** 抜粋文 **

============================================================

都市伝説まで生まれた、巨大すぎる「大船観音」の激動の歴史と魅力
波乱に満ちた観音像建立の歴史
この観音像とお寺には、非常に興味深い歴史があります。大船観音寺によると、この地に観音像を建立しようという計画が持ち上がったのは1927(昭和2)年のこと。
司法大臣、農商務大臣などを歴任した金子堅太郎(かねこ・けんたろう)氏ら当時の大物政治家らが「観音思想の普及を図り、以て世相浄化の一助となさん」と発起、募金活動が始まったのが発端です。
混迷した昭和初期の社会情勢を、このようにして乗り越えようとしたというのも、現代の目から見れば新鮮に映ります。
そうして1929(昭和4)年に着工するものの、ときは世界恐慌の真っただ中。

============================================================

** 提示データ **
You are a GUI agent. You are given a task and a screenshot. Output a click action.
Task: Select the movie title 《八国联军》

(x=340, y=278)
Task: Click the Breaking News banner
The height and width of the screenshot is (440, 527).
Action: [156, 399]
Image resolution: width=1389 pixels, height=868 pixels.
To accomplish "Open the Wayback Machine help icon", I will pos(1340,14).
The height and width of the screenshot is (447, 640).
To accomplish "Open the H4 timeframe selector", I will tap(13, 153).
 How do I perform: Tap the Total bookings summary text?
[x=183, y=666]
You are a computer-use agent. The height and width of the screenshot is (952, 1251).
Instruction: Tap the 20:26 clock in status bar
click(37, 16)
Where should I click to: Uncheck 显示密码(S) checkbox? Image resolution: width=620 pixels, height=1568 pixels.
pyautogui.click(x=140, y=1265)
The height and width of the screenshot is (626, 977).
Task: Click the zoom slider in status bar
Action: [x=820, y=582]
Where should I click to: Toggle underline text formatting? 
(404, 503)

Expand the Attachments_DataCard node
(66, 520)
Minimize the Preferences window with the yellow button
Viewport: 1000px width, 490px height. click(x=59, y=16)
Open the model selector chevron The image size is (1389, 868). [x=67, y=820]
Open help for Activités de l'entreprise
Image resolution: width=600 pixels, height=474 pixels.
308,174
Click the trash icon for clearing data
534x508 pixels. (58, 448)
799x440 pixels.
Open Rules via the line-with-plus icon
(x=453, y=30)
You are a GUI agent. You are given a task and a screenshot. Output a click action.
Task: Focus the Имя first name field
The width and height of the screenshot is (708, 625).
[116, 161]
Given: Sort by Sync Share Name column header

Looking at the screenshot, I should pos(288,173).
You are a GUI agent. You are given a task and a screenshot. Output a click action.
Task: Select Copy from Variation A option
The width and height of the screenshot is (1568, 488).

============================================================

** 作業内容 **
大船観音の建立の歴史を述べた抜粋文を、一字も変えずに全文書き写す。

** 記述回答 **
都市伝説まで生まれた、巨大すぎる「大船観音」の激動の歴史と魅力
波乱に満ちた観音像建立の歴史
この観音像とお寺には、非常に興味深い歴史があります。大船観音寺によると、この地に観音像を建立しようという計画が持ち上がったのは1927(昭和2)年のこと。
司法大臣、農商務大臣などを歴任した金子堅太郎(かねこ・けんたろう)氏ら当時の大物政治家らが「観音思想の普及を図り、以て世相浄化の一助となさん」と発起、募金活動が始まったのが発端です。
混迷した昭和初期の社会情勢を、このようにして乗り越えようとしたというのも、現代の目から見れば新鮮に映ります。
そうして1929(昭和4)年に着工するものの、ときは世界恐慌の真っただ中。